Surprisingly, ribs and pulled pork are the only BBQ items on the Hog Pit BBQ menu, which features fried chicken, chicken-fried steak and meatloaf. They have fried pickles, chili, and an impressive list of side dishes that may be unmatched in the city for its breadth.
My server graciously substituted pulled pork for me on the chicken and ribs combo. For my two sides I tried collard greens and the cabbage with bacon (I’m a sucker for any side that has bacon).
My plate arrived with four huge mounds of food. The ribs were falling-off-the-bone tender and then some, with one of the bones already separated from its meat by the time the plate hit the table. I pulled a piece of the grey meat from under all that sauce to taste. As I feared, it had that boiled-and-broiled texture. The ribs didn’t have much flavor and the neutral sauce didn’t really help. The pork wasn’t much better, just a mushy pile of mashed meat, with no discernable bark.

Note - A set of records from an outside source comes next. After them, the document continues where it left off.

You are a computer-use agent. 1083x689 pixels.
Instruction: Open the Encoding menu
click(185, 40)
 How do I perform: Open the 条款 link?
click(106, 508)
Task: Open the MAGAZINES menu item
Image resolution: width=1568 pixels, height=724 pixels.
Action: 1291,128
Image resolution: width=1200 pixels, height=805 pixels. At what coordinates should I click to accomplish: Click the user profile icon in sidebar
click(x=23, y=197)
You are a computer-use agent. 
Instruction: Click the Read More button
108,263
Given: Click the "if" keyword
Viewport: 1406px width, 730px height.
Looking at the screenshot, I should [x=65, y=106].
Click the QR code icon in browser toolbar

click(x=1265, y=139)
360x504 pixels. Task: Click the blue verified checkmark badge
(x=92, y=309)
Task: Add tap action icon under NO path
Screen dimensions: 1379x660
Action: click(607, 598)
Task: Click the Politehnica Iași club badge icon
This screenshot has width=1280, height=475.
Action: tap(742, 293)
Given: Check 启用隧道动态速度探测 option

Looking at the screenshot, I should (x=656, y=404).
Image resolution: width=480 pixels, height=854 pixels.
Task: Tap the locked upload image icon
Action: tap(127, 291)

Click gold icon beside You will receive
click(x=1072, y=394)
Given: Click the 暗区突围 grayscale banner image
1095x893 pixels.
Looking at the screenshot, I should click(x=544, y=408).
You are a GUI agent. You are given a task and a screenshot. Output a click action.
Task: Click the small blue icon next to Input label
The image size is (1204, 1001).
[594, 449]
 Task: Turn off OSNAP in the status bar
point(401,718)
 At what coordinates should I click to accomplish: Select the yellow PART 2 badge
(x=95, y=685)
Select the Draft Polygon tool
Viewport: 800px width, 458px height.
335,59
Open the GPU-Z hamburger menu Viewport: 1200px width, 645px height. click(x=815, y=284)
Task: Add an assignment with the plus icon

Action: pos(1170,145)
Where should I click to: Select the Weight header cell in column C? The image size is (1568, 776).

The sides, I have to say, were excellent. The cabbage was crisp and well lubricated with the juices from the ample bacon. The collard greens were dark, well flavored leaves cooked just to the point of wilting. If I could do it all over again I’d get their fried pickles and 3 sides and call it a meal, but this is a site about barbecue, not sides.
The bottom line: this dive is a refreshing counterpoint to some of the more corporate places in the city; it’s too bad the barbecue itself doesn’t have the same amount of character.